Com efeito, Cláudio Daniel vai pisando a mesmidade como se fora um informante menor, obscuro, porém contemporâneo dos acontecimentos que serviram de base àquelas reflexões históricas. Assim, e paradoxalmente, o nosso querido Clowndaniel escreve com a maior seriedade, com “conhecimento de causa”, sobre ideograma, haikai, make it new poundiano, poesia visual, neobarroco, etc. Às vezes ele me parece mais um misto frio de estafeta patético e larápio do que propriamente um palhaço, tal como Luis Dolhnikoff o identifica em recente artigo.

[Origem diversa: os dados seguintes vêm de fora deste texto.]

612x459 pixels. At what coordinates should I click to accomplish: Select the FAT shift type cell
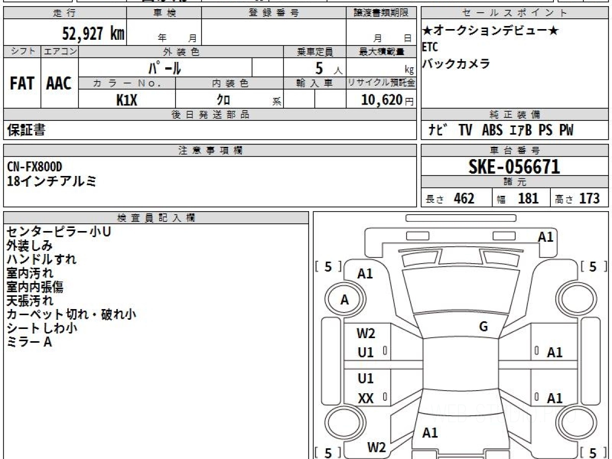(22, 84)
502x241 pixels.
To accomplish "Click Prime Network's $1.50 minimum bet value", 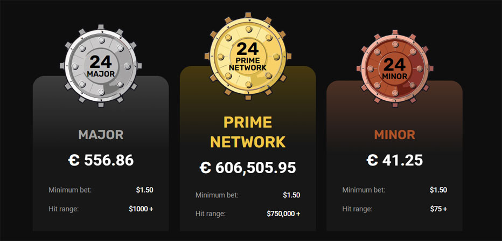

Se eu não estivesse atento à falta de cultura implicada no revanchismo tardio e na emulação desinteligente de analistas como esses, cujas opiniões, ainda que de passagem, acabo de problematizar, junto com a água suja que sobrara do concretismo ainda lançaria pelo ralo, a par da apologia emasculada, além do já mencionado Max Bense, por exemplo, também o imenso poeta-crítico Ezra Pound e suas concepções poéticas; a antropofagia de Oswald de Andrade (que alguns, num gesto de revisão “reaça” do modernismo, pretendem substituir por Cecília Meireles); a prosa musical de James Joyce, a beleza dificílima de A educação pela pedra de João Cabral de Melo Neto, etc. De outra parte, tudo isso confirma desgraçadamente que, de tempos em tempos, a tarefa crítica nos obriga a dispensar algum tempo rebatendo fanfarronadas que, não fora por uma recepção ainda mais burra e disposta a espichar-lhe os ouvidos, poderiam muito bem ser esquecidas para todo o sempre, ou alfinetadas e engavetadas para o vindouro apetite do pesquisador subvencionado. Em suma, tanto os “detratores” (mencionados no início dessa peça) como os “apoiadores”, encarnados na figura redundante e fugidia de Cláudio Daniel, mas que poderia ser na de outro qualquer, se mostram árduos farsantes da cena literária, o que perpetua, por entropia, a recepção acrítica, não só da Poesia Concreta, como de toda a poesia de nível.